Supervised Contrastive Learning for Pre-trained LLM Fine-tuning
In this paper, the authors propose an innovative approach to fine-tuning pre-trained LLMs by integrating a supervised contrastive learning (SCL) objective alongside the conventional cross-entropy (CE) loss. It addresses several inherent shortcomings of CE, such as sub-optimal generalization and instability, particularly notable in few-shot learning settings.
Approach and Methodology
The proposed objective leverages a novel SCL term designed to refine representation learning by encouraging samples of the same class to cluster closer together while pushing samples of different classes apart. This method draws inspiration from successful self-supervised learning strategies in other domains but innovatively applies it in a supervised context for NLP tasks. The SCL term is incorporated with CE loss in a weighted fashion, where the tuning of hyperparameters, such as the temperature parameter τ and the weighting coefficient λ, plays a crucial role in optimizing performance.
Experimental Evaluation and Results
The experiments conducted primarily utilize the GLUE benchmark, focusing on tasks ranging from sentiment analysis (SST-2) to textual entailment (QNLI, MNLI). The findings are compelling:
- Few-shot Learning Improvements:
- For 20 training examples, the SCL-enhanced model improved QNLI results by 10.7 points compared to baseline CE, indicating robust performance with minimal data.
- As the training size increases (N=100, 1000), improvements persist but with diminishing returns, highlighting the approach's strength in data-scarce scenarios.
- Robustness to Noise:
- The model's robustness was evaluated using augmented noisy datasets, constructed via back-translation with varying noise levels. SCL significantly enhanced model performance under noisy conditions, especially for inference tasks like MNLI, achieving up to a 7-point gain at higher noise levels.
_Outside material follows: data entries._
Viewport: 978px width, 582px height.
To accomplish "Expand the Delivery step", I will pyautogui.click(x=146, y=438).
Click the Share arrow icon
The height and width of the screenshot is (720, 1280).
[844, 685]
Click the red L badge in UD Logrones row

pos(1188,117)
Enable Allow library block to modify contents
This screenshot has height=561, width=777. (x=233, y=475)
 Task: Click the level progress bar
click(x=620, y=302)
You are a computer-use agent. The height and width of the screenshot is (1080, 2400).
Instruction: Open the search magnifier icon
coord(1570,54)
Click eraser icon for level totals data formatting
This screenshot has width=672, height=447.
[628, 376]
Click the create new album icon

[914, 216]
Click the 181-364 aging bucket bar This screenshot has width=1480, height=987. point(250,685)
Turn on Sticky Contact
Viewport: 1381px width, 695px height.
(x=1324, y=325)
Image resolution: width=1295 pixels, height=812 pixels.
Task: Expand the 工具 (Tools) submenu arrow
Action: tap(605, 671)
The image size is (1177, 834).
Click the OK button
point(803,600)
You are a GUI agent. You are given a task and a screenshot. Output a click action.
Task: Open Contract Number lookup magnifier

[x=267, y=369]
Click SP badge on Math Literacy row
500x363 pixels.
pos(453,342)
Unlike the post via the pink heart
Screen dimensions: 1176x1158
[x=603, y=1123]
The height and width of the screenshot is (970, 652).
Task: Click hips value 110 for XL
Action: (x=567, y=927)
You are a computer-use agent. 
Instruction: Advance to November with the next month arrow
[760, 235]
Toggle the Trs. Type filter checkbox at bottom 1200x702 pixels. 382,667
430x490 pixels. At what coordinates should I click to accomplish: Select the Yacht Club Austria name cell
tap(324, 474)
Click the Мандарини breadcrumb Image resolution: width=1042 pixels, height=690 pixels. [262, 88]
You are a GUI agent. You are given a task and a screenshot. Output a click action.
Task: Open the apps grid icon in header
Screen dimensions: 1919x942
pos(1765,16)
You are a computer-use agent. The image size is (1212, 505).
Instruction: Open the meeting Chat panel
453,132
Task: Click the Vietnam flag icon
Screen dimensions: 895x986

- Full Dataset Performance:
- Although less pronounced than in few-shot settings, notable gains were observed in fully supervised environments, including a 3.5-point increase in QNLI accuracy, suggesting that SCL can benefit conventional data-rich scenarios as well.
- Generalization to Related Tasks:
- Transfer learning experiments demonstrated improvements when applying models fine-tuned with the SCL objective to related datasets such as Amazon-2 and Yelp-2, attesting to enhanced generalizability.
Implications and Future Prospects
The incorporation of SCL into the fine-tuning pipeline of pre-trained LLMs not only improves the convergence stability and consistency across different runs but also promises more robust and generalizable models, particularly in few-shot learning applications. It opens avenues for further exploring contrastive learning mechanisms, potentially enhancing semi-supervised and unsupervised NLP applications.
Future research might focus on scaling this approach, perhaps incorporating automated data augmentation techniques or optimizing batch sizes for contrastive learning, to further elevate its efficacy across broader tasks and datasets in natural language understanding.